## TASK OBJECTIVE
Could you copy out the stretch of data from the line containing "Where should I click to: Click" through the line containing "point(218,46)", substituting "Window" for "Viewport" and leaving everything else unchanged?

## EXTRACTED RECORDS
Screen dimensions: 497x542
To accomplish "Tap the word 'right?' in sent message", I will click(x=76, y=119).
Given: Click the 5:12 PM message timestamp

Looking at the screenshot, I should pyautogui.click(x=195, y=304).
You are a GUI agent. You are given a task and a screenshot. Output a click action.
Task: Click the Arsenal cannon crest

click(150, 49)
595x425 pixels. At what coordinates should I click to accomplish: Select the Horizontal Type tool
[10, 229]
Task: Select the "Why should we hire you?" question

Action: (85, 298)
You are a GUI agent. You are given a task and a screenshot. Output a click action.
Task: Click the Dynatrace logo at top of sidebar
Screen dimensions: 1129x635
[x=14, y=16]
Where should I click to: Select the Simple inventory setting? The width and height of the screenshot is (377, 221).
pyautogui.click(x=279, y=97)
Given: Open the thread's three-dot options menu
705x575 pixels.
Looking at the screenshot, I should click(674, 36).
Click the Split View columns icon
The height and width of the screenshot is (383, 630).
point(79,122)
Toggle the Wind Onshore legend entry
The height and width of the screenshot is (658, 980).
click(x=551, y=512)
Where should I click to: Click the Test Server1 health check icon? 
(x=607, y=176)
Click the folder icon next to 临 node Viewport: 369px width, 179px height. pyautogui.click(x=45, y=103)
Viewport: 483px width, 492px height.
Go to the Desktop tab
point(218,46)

* * *

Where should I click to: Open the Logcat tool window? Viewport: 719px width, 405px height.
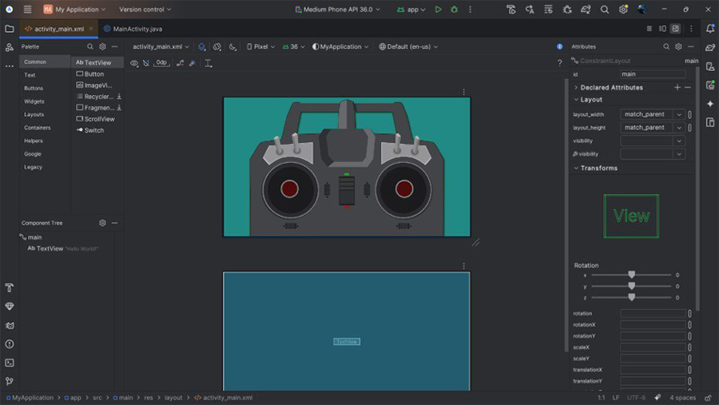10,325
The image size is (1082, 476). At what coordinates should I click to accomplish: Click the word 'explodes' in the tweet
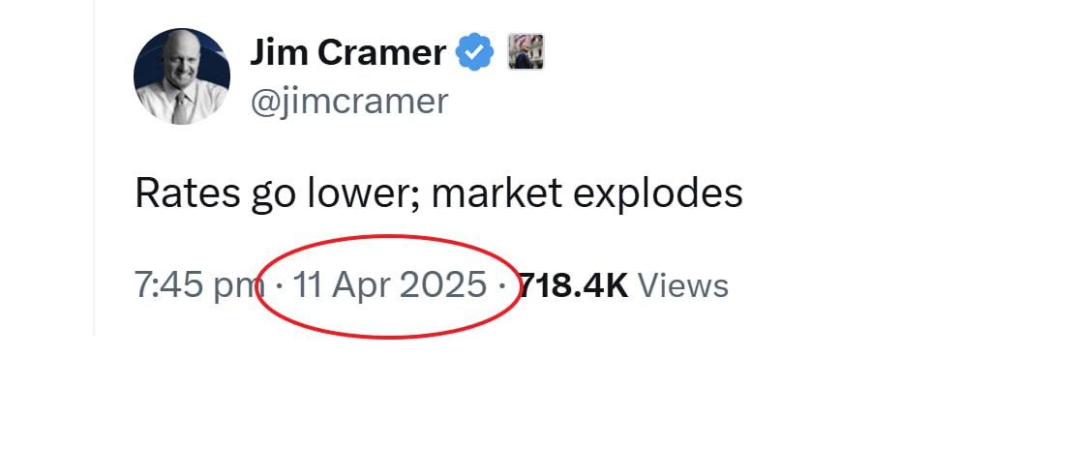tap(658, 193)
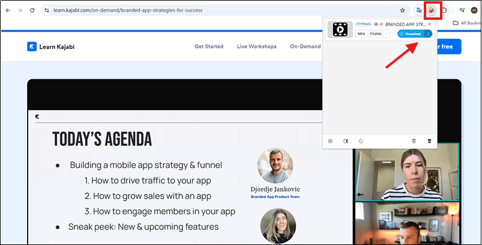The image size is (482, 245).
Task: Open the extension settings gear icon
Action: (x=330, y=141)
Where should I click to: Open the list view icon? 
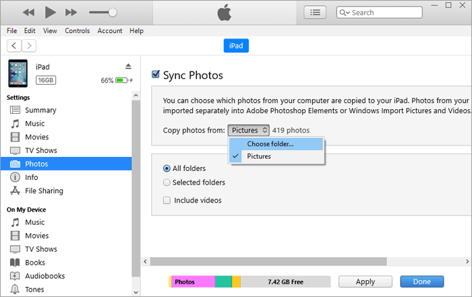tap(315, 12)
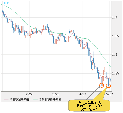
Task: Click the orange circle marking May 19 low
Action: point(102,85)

## FULL RESPONSE
Where should I click to: Click the Test Server1 health check icon? 
(x=607, y=176)
Click the folder icon next to 临 node Window: 369px width, 179px height. pyautogui.click(x=45, y=103)
Window: 483px width, 492px height.
Go to the Desktop tab
point(218,46)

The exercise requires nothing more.